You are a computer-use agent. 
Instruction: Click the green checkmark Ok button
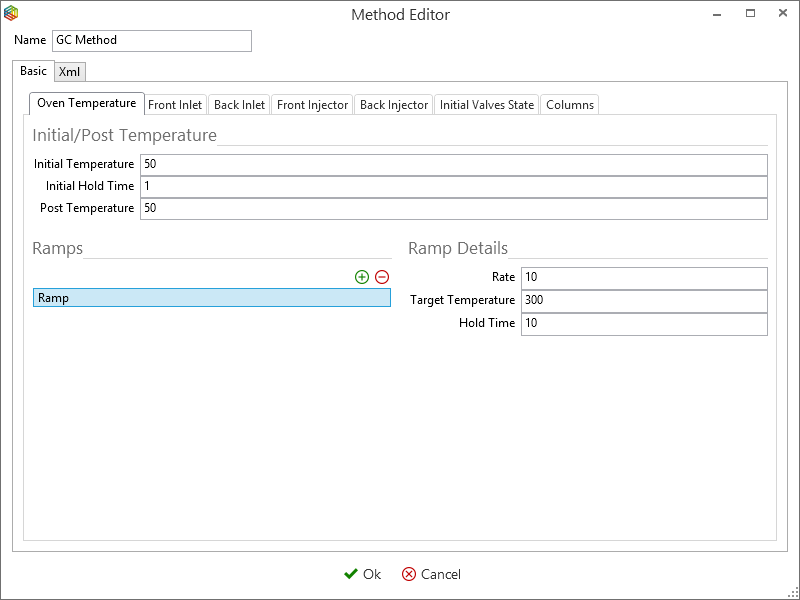(362, 574)
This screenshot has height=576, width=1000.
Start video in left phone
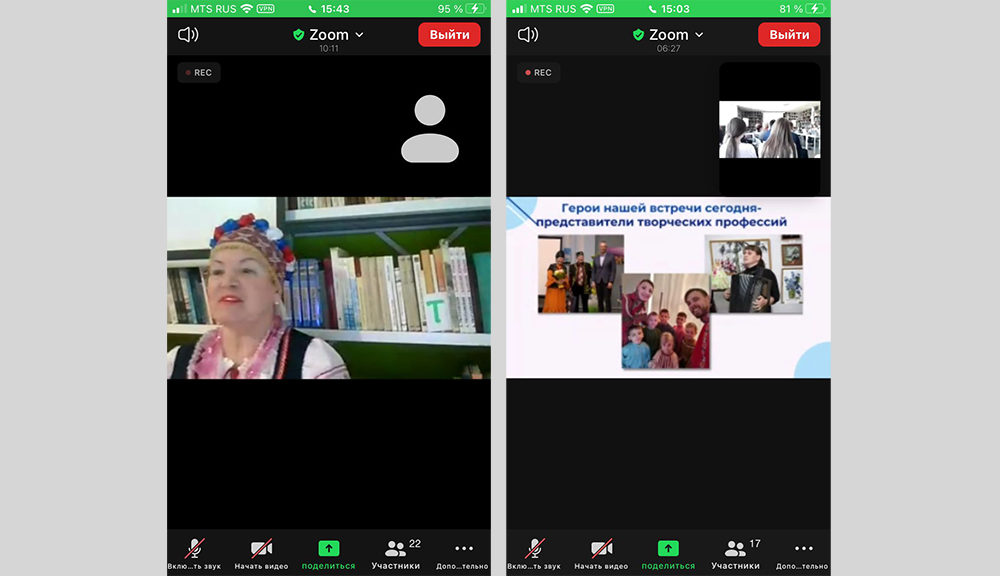pos(261,552)
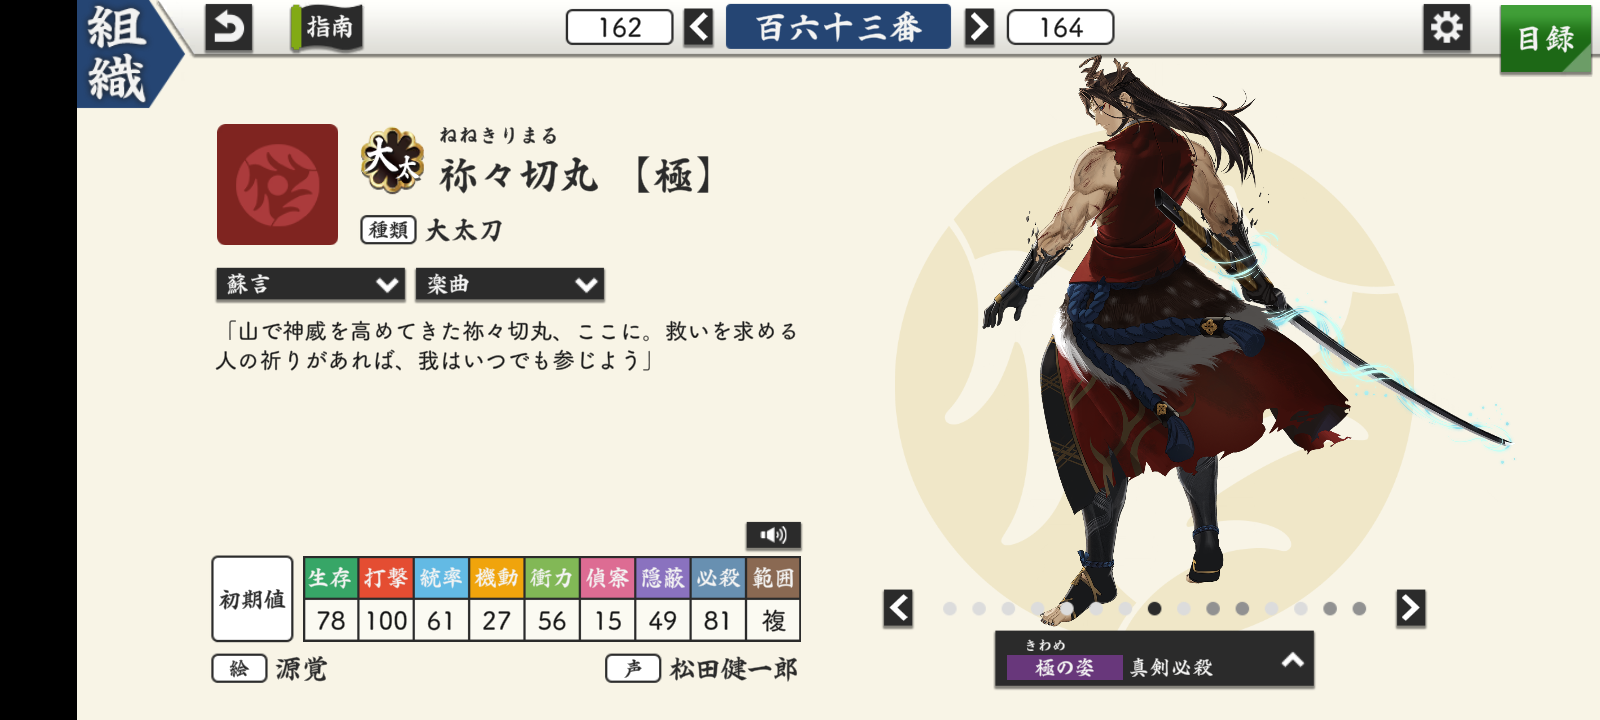Tap the red sword crest emblem
This screenshot has width=1600, height=720.
[277, 184]
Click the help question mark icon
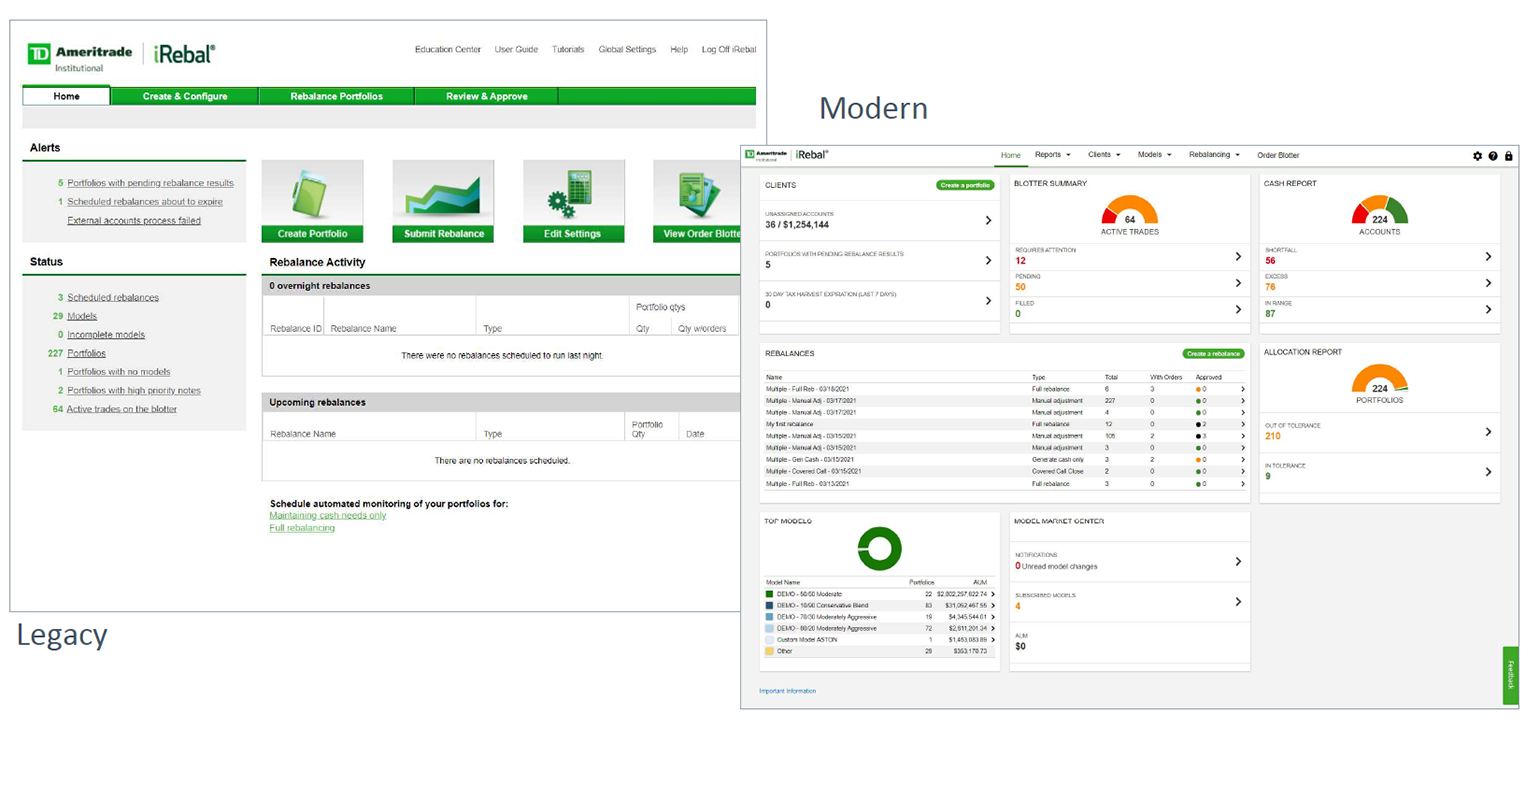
= = = =
* **WHAT IS ASKED**
How many lines in the entries above contain the word "screenshot", counting only matches in the same case? Reply with the number alone.

* **OUTPUT FOR THIS EXERCISE**
2